Riflessioni sulla morte
“Non ho passato né futuro. Se resto c’è un andare nel mio rimanere; se vado, c’è un restare nel mio andarmene. Solo Amore e morte cambiano tutto.”
(Khalil Gibran)
La morte ha bussato alla mia porta due volte in pochi mesi: a febbraio è mancata una mia cara amica, a maggio un parente molto vicino.
Ho avuto la possibilità, entrambe le volte, di poterli vedere e salutare, di poter partecipare alle cerimonie funebri, di poter esprimere il mio dolore, insieme ad amici e familiari. Sembrano comportamenti usuali, modalità di celebrare la persona defunta che ben conosciamo. Ci si veste a lutto, cercando gli abiti più consoni per l’occasione, si danno (o si ricevono) le condoglianze, si piange e ci si abbraccia, cercando la vicinanza delle persone che ami, accogliendo la compassione (cum – patire, sentire insieme) di tutti coloro che, insieme a te, soffrono di questo distacco.
Quanto è accaduto a maggio, però, è stato un evento particolarmente straordinario. L’impossibilità di sentire, fisicamente, le persone vicine, di abbracciarle, l’obbligo di mantenere le distanze anche con i propri cari almeno nei luoghi pubblici, la necessità, a volte, di indovinare chi si celava dietro la mascherina, mi ha fatto vivere questo momento così profondo e tragico con difficoltà.

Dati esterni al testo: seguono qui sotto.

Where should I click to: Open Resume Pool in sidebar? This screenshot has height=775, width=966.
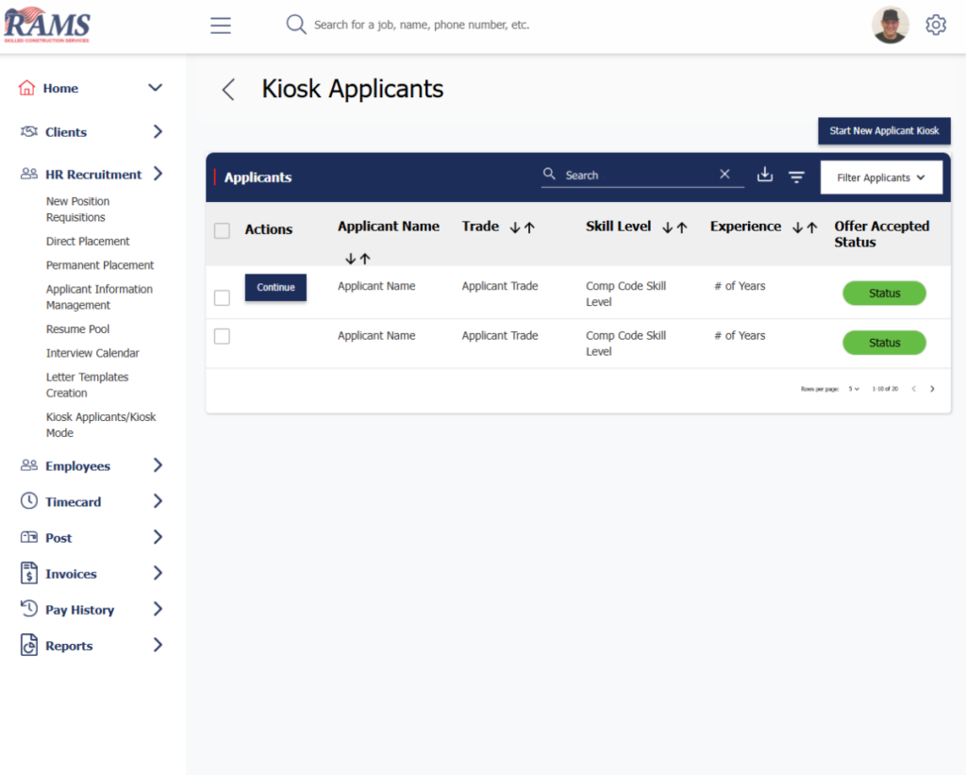[77, 329]

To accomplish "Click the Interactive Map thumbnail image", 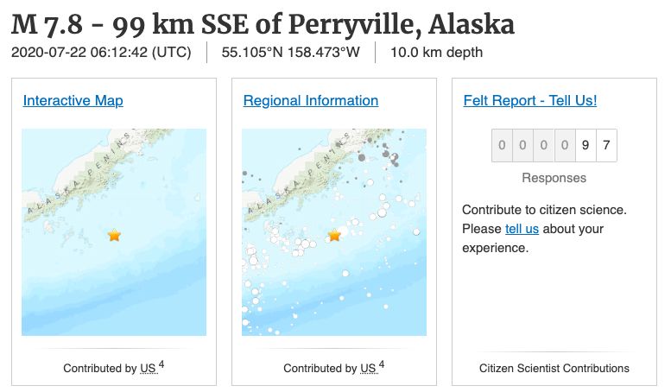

La situazione sanitaria, che ancora ci sta tenendo fisicamente distanti, dal mio punto di vista, ha rivoluzionato il nostro modo di vivere, sentire, relazionarci. Ho avuto il privilegio di vedere, per un’ultima volta, il corpo di questo mio parente. Si è dovuto chiedere il permesso, e mi sono dovuta vestire adeguatamente con i dispositivi di protezione individuale (dpi, una sigla ormai sdoganata). Si è avuto tutto il tempo necessario per vegliarlo, nella fredda camera mortuaria, in cui dolore e amore si mescolavano. Si è potuto svolgere il funerale in chiesa, come avrebbe voluto, anche se distanziati.
Ho potuto, così, dare esistenza e consapevolezza della fine della vita di una persona a me cara, di vederla e vegliarla un’ultima volta, di toccare con mano, attraverso questo rito importante, il lutto e il dolore per la perdita di un pezzetto di famiglia.

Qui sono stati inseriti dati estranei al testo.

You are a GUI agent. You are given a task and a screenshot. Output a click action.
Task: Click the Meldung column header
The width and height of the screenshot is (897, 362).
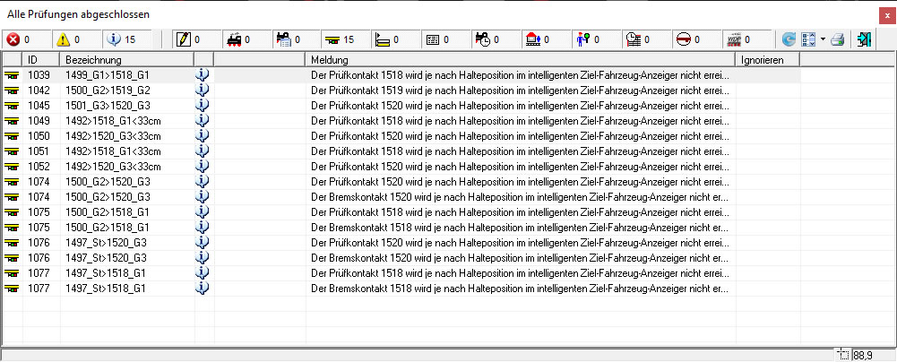point(520,59)
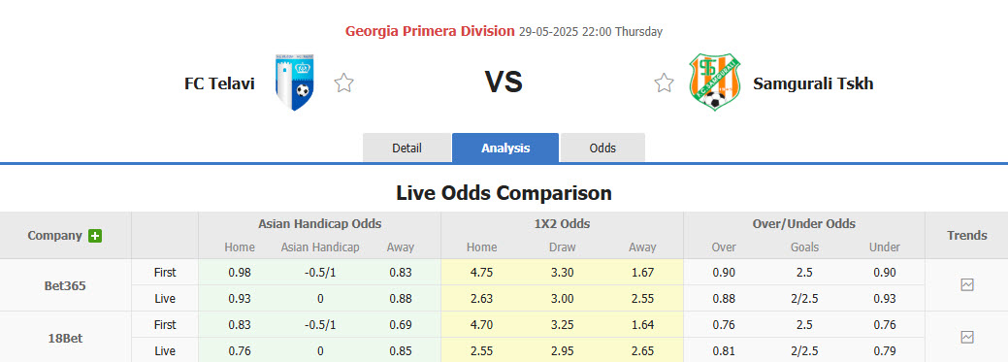
Task: Click Bet365 live draw odds 3.00
Action: 563,298
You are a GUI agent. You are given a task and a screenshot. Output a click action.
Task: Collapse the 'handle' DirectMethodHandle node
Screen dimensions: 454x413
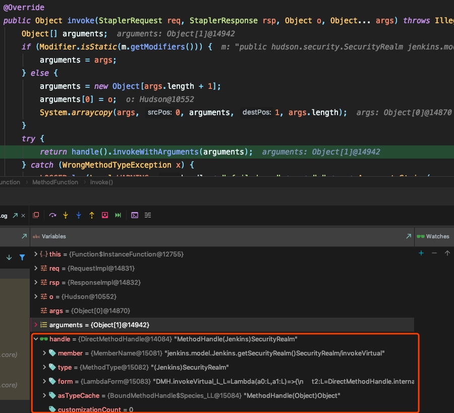point(35,339)
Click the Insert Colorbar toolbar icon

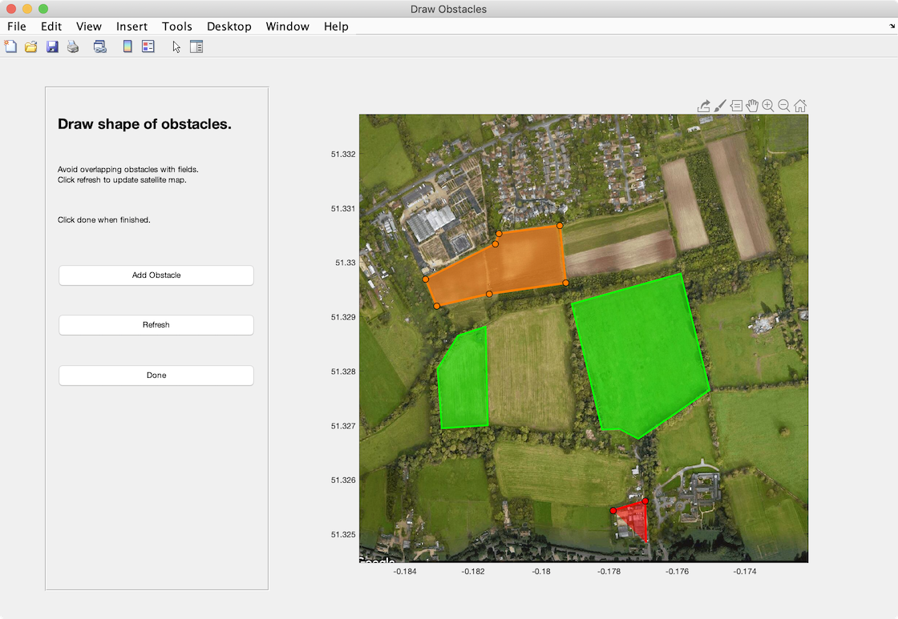[x=127, y=47]
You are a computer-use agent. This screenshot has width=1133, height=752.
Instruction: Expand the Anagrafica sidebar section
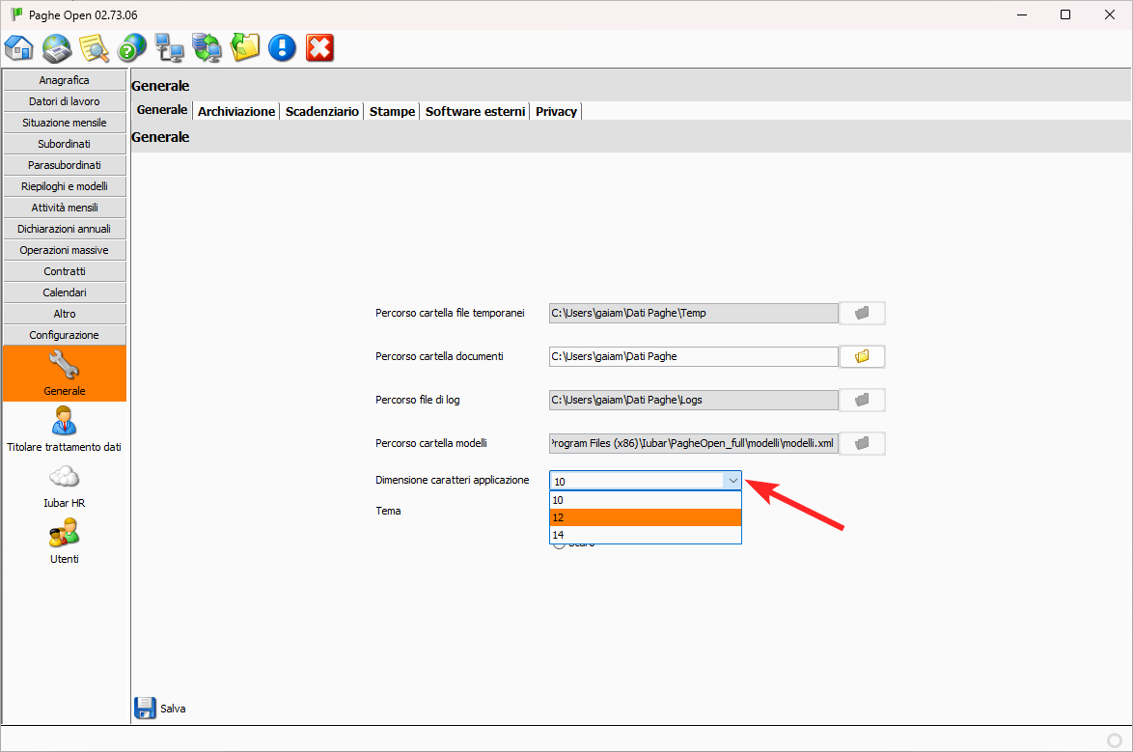click(64, 80)
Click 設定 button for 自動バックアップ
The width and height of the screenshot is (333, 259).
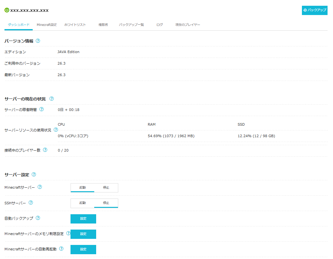coord(83,219)
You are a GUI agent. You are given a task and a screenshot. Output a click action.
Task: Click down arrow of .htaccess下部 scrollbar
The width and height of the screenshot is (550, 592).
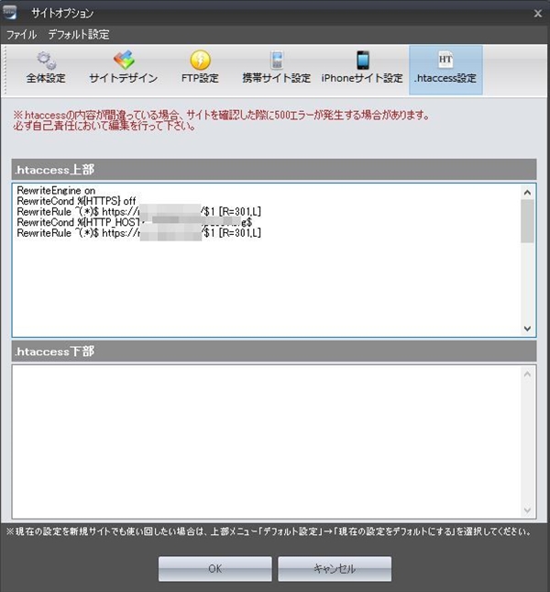(527, 510)
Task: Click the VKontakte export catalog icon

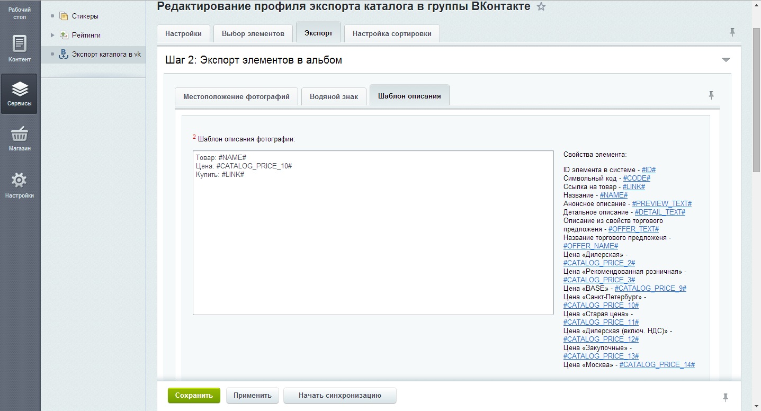Action: pyautogui.click(x=65, y=53)
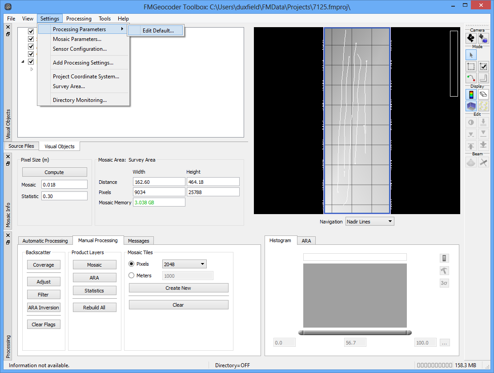
Task: Click the histogram range slider bar
Action: (355, 332)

Questa persona, però, ha vissuto gli ultimi suoi mesi in ospedale e, dati i protocolli attuati in risposta al coronavirus, non ha potuto ricevere visite. Ancor di più essere accompagnato dai suoi familiari più stretti alla morte. Ciò mi ha riportato alla mente questa intervista, letta qualche mese fa, in cui si parlava dell’impossibilità, per il lockdown imposto fino a poco tempo fa, di poter solo immaginare la possibilità di fare esperienza del rito della morte e del lutto come noi lo conosciamo. Un’esperienza, sottolineava l’intervistato, il monaco e tanatologo Guidalberto Bormolini, che è connaturata nell’esistenza umana, da quando è iniziato il culto dei morti.
Dall’altra parte, egli affermava, ed io concordo con lui, che la morte è relazione. Dal mio punto di vista si esplica sia riguardo la relazione che ognuno di noi ha con la persona, a noi cara, che sta morendo o che morta, sia rispetto la relazione che abbiamo con le persone che sono rimaste, e che fanno parte della nostra rete, familiare o amicale.
La morte di questa persona mi ha dato l’occasione per ripercorrere il nostro cammino di conoscenza e relazione, fatto di accoglienza e messa in discussione, ha dato la possibilità di (ri)scoprire e rinsaldare i legami familiari, di comprendere e accogliere quanto ci ha donato.